### Exercise:
Rewrite the earthquake comments from "posted by kscottz" up to and including "the earthquake's ass.", putting "Louisville" in place of "Cincinnati" throughout.

--- START Given text ---

I live in Ann Arbor, Michigan and the quake woke me up. I thought it was a bad dream and promptly went back to sleep (I recall dreaming about sinusoidal waves). I got an e-mail from a friend this morning asking if I had felt the quake which made me realized that it wasn't a bad dream at all. I talked to most of my coworkers this morning and they didn't feel a thing. I think that my room's location on the top floor of a 160-year-old brick building amplified the effect.
posted by kscottz at 12:13 PM on April 18, 2008


Few miles east of Cincinnati, and it woke us up -- I think because it was rattling the shower doors. Pretty freaky. We also thought trucks in rumbling down the street at first.

I felt one in downtown Cincinnati where I was on the 21st floor of a building in 2002. People thought I was nuts.
posted by dpx.mfx at 12:14 PM on April 18, 2008


The head of security at my school (in iowa) sent us an email to the effect of "hi, there was an earthquake, people felt it in Des Moines." it also contained the curious line, "If you felt the shock waves and were on campus please send me an email and let me know." Presumably, our security office is planning on kicking the earthquake's ass.

--- END Given text ---
--- START Dataset extract ---

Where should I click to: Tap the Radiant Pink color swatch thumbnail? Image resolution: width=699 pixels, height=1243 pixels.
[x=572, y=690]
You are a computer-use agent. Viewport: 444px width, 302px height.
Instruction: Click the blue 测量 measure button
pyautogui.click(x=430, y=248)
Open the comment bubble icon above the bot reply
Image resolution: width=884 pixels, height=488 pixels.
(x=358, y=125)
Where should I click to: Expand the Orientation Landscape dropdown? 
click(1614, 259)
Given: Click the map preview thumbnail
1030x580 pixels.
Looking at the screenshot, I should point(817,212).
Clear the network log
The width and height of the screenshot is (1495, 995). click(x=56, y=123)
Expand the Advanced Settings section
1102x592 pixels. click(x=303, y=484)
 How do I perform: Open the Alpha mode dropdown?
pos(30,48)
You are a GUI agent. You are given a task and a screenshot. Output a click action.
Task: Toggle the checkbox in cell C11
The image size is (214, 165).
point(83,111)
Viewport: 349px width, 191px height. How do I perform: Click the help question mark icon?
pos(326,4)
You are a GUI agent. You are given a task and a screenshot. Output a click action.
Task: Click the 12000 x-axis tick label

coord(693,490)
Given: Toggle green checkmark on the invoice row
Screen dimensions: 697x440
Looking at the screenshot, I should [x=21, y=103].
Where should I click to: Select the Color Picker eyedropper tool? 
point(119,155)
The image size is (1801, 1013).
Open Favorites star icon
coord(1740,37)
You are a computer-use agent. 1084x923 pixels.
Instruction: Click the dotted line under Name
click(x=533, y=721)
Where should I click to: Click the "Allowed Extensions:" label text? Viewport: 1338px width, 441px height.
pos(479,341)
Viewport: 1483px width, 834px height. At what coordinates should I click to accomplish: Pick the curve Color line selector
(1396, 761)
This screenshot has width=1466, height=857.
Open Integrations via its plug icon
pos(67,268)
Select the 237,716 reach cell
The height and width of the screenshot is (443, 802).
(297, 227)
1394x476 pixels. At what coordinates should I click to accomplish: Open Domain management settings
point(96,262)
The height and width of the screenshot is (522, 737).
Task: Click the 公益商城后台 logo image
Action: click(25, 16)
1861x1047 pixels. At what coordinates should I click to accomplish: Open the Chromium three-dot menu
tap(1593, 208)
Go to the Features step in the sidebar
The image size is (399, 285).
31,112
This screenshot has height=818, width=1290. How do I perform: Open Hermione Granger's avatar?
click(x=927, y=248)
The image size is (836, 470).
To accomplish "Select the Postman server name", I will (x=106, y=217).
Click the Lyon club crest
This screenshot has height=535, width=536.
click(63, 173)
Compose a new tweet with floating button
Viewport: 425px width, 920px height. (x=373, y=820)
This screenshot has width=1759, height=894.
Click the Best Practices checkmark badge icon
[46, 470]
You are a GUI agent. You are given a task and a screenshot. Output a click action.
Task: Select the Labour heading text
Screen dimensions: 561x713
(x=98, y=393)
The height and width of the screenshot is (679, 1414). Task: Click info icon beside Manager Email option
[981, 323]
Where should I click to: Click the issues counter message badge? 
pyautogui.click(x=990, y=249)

--- END Dataset extract ---

### Complete answer:
posted by kscottz at 12:13 PM on April 18, 2008


Few miles east of Louisville, and it woke us up -- I think because it was rattling the shower doors. Pretty freaky. We also thought trucks in rumbling down the street at first.

I felt one in downtown Louisville where I was on the 21st floor of a building in 2002. People thought I was nuts.
posted by dpx.mfx at 12:14 PM on April 18, 2008


The head of security at my school (in iowa) sent us an email to the effect of "hi, there was an earthquake, people felt it in Des Moines." it also contained the curious line, "If you felt the shock waves and were on campus please send me an email and let me know." Presumably, our security office is planning on kicking the earthquake's ass.